Resta a perspetiva de uma direita mais esclarecida, que eu costumo associar
ao diário on line El Español e em
parte ao El Mundo. Apesar de eu próprio encontrar similaridades óbvias entre o
estilo do El Español e do Observador, arrisco-me a avançar com a ideia de que
ideologicamente não se trata de “direitas coincidentes”. Diria que no
Observador residem mais elementos de uma direita “alt-right” do que no El Español.

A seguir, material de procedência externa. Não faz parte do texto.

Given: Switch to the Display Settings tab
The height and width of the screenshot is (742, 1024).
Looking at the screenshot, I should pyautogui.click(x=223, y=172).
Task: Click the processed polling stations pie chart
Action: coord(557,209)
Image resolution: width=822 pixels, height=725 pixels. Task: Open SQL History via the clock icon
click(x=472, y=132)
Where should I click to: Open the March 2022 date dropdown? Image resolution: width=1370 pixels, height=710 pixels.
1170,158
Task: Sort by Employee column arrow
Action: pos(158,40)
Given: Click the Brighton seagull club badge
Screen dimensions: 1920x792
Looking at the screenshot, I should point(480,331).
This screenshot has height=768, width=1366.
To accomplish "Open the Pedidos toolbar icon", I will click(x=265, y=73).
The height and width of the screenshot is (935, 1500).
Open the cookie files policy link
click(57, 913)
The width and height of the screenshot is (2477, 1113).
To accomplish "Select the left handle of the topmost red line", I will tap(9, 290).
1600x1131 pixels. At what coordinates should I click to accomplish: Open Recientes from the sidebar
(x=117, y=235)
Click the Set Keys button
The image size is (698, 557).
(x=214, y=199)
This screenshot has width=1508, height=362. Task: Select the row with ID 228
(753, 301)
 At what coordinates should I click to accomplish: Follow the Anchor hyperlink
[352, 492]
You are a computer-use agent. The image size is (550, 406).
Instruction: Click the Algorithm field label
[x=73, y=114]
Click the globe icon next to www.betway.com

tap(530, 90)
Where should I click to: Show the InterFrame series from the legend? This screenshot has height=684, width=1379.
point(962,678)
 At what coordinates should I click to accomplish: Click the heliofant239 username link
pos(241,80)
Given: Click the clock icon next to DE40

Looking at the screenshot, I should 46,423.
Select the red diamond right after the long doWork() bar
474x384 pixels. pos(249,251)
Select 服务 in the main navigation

Neste último, predomina uma visão modernizante da economia que tendo a associar
ao modo como as correntes Opus Dei estão enraizadas na economia espanhola. Ora
para o El Español, representado sobretudo pelo pensamento do seu Diretor, Pedro
J. Ramirez, antigo jornalista do El Mundo, os resultados apontam inequivocamente
para a necessidade de um acordo PSOE-CIUDADANOS, permitindo o ajustamento do PP
e colocando na defensiva os independentismos. Em absoluta coerência com os
primeiros comentários de Pedro J. Ramírez sobre os resultados das eleições espanholas,
o jornal tem identificado Rivera como o mau da fita por se ter esquivado a esse
compromisso pela estabilidade política em Espanha. E não têm sido meigos. É uma
posição que ganha progressivamente mais adeptos. É o caso do meu amigo Ernesto
Pombo da Voz de Galicia que não hesita em invocar o pensamento de um dos fundadores
do CIUDADANOS, que prezo bastante, o constitucionalista Franscesc de Carreras, para classificar Rivera
como alguém que já foi um “jovem maduro e responsável” para se transformar num “adolescente
caprichoso”. Os espanhóis não brincam com estas coisas e chamam às coisas pelos
seus nomes, sem subterfúgios.
Com alguma surpresa para mim, o PP tem estado relativamente á margem dos maus da fita. Pablo Casado parece ter aprendido com a queda eleitoral.
Entretanto, já com as férias a clamar por banhos e repouso, os bascos mais
radicais afrontam a opinião pública espanhola recebendo em ombros alguns dos
presos ETA libertados e aparentemente sem arrependimento. É mais uma acha para a
fogueira que um dia destes queimará alguém.
Finalmente, pelas bandas da Galiza, o líder da Xunta de Galicia, Alberto Núñez
Feijoo, em pose de estadista e já a velar pelas futuras eleições autonómicas
nas quais, se se apresentar, enfrentará uma dura oposição do PSOE, encontrou-se
com a jovem e promissora militante do PSOE galego e alcaldesa da Corunha, Inés
Rey, para desbloquear projetos estratégicos pendentes naquele município.
Talvez as férias de Sánchez sejam mais complicadas do que as de Marcelo. O
espectro de novas eleições fará girar a roleta, embora o sempre acusado de
falta de imparcialidade centro de sondagens espanhol CIS desse ontem a maioria
absoluta a Sánchez acaso houvesse novas eleições.